敲了敲門,他才紳士的問道:“蘇念,我可以進來嗎?”

蘇念哭笑不得,戰寒野斯文敗類的形象突然浮現在腦海中。

“我說不可以,你就不會進來嗎?”

門外,男人低笑一聲後推門走了進去。

蘇念在水霧的氤氳之下,美的不像凡塵之物。

戰寒野喉結微微滾了滾,開口時聲音都變的沙啞:“請問,需要我幫忙嗎?”

蘇念被他含情的眼神看的心在發燙。

“我想,應該是不需要的。”

可即便她這樣說了,戰寒野還是自顧自的拿著花灑幫她把泡沫一點點衝洗掉。

沒多會兒,戰寒野就再也無法偽裝他的心思了。

他隨手將花灑放回原位,雙手緊緊擁住了眼前的人兒。

蘇念微眯著美眸,看著他將濕透的黑色襯衫丟在了旁邊的椅子上。

戰寒野將她吻的唇在發麻,耳畔忽然傳來他磁性動聽的嗓音:“蘇念,你好美……”

蘇念微微啟唇,話還沒說出口,男人就霸道的封住了她的唇。

……

“媽媽,爸爸答應要跟我一起睡的,他怎麽還沒過來?”戰時禦沒有等到戰寒野,語氣很是失落。

宋怡此刻心痛如刀絞。

戰寒野明明是她的未婚夫,卻跟別的女人在房間待了兩個小時還沒出來。

她心裏很不是滋味,便沉悶回道:“媽媽也不清楚。”

“咚咚咚……”

這時,門外突然傳來敲門聲。

宋怡起身就把門打開了。

戰寒野剛進門,她就看見了他脖子上醒目的紅痕。

宋怡被氣的差點咬碎牙齦,蘇念這個賤.人,她一定是故意用這種方式挑釁自己!

“爸爸,你終於來了!”戰時禦跑到戰寒野麵前抱住他的腳。

戰寒野撫摸著他的腦袋,溫聲說道:“爸爸答應了陪你睡,就一定會做到。”

“嗯。”隨後,他看向宋怡說道:“媽媽,你也陪我一起睡好嗎?”

宋怡癡癡的看著戰寒野,心在激烈的跳動。

戰寒野嗓音驟然轉冷:“我隻能陪時禦睡,若連你媽媽也要一起,那爸爸隻能食言了。”

宋怡的期待落空,她悶悶不樂的說道:“時禦,就讓爸爸陪你睡吧,媽媽先走了。”

她說完就離開了,經過蘇念房間時,發現門是打開的。

宋怡憤怒的衝了進去。

蘇念詫異的看著她:“你進來做什麽?”

她雙眼通紅的質問道:“蘇念,我得罪過你沒有?我生下時禦是戰寒野自己失誤,還有兩天我跟他就要結婚了,你為什麽要這麽傷害我?”

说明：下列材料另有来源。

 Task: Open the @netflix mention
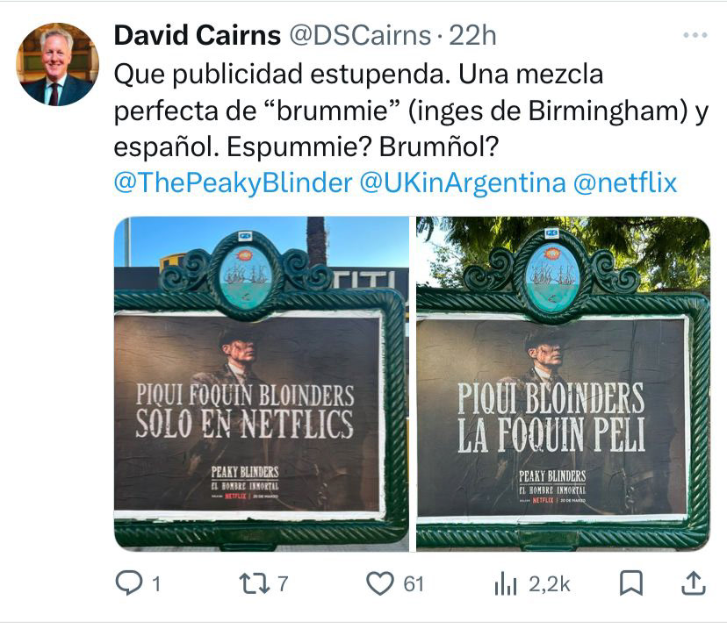pyautogui.click(x=625, y=182)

“我知道我鬥不過你,但請你可憐可憐我,不要再纏著我的未婚夫了好嗎?”

蘇念冷靜的回道:“感情的事從來沒有對錯,我跟戰寒野彼此深愛著對方,如果不是你臨門插一腳,他已經是我的丈夫了。”

“而且,就算我可憐你,不再纏著戰寒野,他也不會跟你在一起。”

宋怡痛苦的捂著胸口:“說白了,你就是不肯離開他對嗎?”

蘇念冷笑:“曾經,我因為各種原因跟他分開,還險些讓他丟了性命,從今往後誰也不能拆散我們。”

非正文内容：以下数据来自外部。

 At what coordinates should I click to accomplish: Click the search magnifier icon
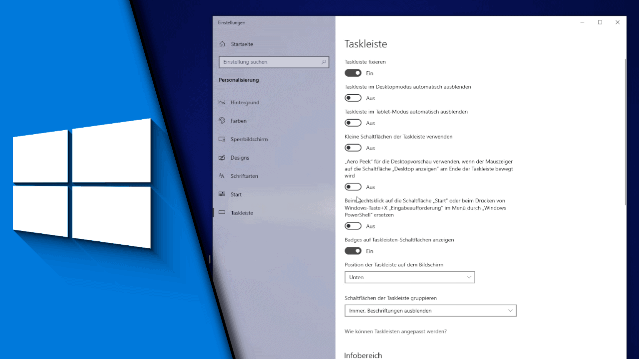(x=323, y=62)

宋怡突然破口大罵:“蘇念,你這麽不要臉會有報應的!”

蘇念目光裏滿是冷意:“如果憑你一張嘴就能讓我得到報應,那世人都不用活了!”

“我累了,好走不送。”

宋怡氣的跺了跺腳,才怒火衝天的離開。

第二天早上,蘇念醒來就發現天花板在動。

睡意逐漸清醒後,她才看清楚是戰寒野在醬醬釀釀。

蘇念像被灌了一壇美酒,醉醺醺的闖入了如夢似幻的仙境。

……

宋怡以為,戰寒野昨晚一直陪著戰時禦。

可她經過蘇念房間的時候,親眼看見他們一起從房間走出來。

而且,戰寒野的脖子上又多了兩處醒目的吻痕。

她忍著想掐死蘇念的衝動,小心翼翼對戰寒野說道:“戰爺,明天就是我們的婚禮,我們是不是要提前準備呢?”